期刊名称:Journal of Theoretical and Applied Information Technology
印刷版ISSN:1992-8645
电子版ISSN:1817-3195
出版年度:2007
卷号:3
期号:3
页码:9-14
出版社:Journal of Theoretical and Applied
摘要:N-grams are consecutive overlapping N-character sequences formed from an input stream. N-grams are used as alternatives to word-based retrieval in a number of systems. In this paper we propose a model applicable to categorization of Telugu document. Telugu is an official language derived from ancient Brahmi script and also the official language of the state of Andhra Pradesh. Brahmi based script is noted for complex conjunct formations. The canonical structure is described as ((C) C) CV. The structure evolves any character from a set of basic syllables known as vowels and consonants where consonant, vowel (CV) core is the basic unit optionally preceded by one or two consonants. A huge set of characters that resemble the phonetic nature with an equivalent character shape are derived from the canonical structure.
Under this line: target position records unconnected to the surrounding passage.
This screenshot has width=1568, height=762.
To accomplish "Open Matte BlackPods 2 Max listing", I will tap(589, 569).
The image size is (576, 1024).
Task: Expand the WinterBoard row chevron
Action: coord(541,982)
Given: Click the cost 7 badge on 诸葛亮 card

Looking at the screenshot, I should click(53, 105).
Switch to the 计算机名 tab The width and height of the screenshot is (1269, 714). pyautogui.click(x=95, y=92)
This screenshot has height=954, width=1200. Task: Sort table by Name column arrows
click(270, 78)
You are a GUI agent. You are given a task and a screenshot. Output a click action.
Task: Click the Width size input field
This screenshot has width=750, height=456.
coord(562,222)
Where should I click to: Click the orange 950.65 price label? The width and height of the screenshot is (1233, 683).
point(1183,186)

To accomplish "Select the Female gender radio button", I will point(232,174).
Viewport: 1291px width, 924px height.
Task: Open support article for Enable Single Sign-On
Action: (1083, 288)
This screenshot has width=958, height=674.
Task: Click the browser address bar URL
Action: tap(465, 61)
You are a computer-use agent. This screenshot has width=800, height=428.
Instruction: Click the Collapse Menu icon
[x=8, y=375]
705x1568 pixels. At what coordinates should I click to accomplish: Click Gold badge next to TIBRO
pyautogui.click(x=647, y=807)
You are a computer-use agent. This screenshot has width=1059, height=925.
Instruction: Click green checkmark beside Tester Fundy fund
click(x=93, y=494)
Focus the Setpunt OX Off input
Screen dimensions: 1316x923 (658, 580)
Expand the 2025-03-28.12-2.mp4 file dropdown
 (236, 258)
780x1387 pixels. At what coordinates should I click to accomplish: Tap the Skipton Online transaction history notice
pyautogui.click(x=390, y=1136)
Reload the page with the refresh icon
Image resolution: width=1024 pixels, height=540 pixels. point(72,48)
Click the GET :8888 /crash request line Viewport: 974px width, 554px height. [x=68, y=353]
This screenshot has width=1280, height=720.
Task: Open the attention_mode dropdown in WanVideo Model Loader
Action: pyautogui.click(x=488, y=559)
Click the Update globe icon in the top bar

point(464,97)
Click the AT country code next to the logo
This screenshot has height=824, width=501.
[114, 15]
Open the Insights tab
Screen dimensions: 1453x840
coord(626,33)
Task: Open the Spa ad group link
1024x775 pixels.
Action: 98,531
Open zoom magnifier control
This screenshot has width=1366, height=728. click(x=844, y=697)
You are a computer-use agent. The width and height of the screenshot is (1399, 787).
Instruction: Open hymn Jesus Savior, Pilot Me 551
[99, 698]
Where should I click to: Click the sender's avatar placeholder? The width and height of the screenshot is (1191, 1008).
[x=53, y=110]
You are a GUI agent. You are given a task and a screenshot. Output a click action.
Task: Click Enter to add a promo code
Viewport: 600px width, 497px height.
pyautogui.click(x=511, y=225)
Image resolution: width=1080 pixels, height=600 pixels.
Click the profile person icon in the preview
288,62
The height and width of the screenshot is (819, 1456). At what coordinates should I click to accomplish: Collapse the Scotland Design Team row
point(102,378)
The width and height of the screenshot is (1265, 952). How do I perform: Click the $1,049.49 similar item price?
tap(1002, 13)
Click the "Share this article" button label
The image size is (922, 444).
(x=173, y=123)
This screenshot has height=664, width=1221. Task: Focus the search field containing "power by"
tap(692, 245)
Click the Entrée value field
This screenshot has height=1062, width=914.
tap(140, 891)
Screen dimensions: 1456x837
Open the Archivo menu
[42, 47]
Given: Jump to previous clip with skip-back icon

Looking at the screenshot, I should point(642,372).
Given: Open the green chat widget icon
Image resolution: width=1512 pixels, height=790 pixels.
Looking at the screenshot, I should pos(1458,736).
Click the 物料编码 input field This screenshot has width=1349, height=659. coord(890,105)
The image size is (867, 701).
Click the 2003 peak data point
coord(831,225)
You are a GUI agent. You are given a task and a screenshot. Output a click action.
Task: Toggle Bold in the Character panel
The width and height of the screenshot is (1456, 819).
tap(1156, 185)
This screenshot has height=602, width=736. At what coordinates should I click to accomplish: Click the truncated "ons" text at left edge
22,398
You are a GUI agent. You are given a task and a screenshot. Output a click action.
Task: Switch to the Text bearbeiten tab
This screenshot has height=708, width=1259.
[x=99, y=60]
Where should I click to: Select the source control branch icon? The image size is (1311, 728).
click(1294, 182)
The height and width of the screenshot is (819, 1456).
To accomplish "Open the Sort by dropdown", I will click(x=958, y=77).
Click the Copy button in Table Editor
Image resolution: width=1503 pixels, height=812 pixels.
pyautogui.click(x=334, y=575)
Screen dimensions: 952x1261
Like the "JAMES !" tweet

Words formed from this set evolved into a large corpus. Stringent grammar rules in word formation are part of this corpus. Certain word combinations result in the formation of single word is to be addressed where the last character of the first word and first character of the successive word are combined. Keeping in view of these complexities we propose a trigram based system that provides a reasonable alternative to a word based system in achieving document categorization for the language Telugu.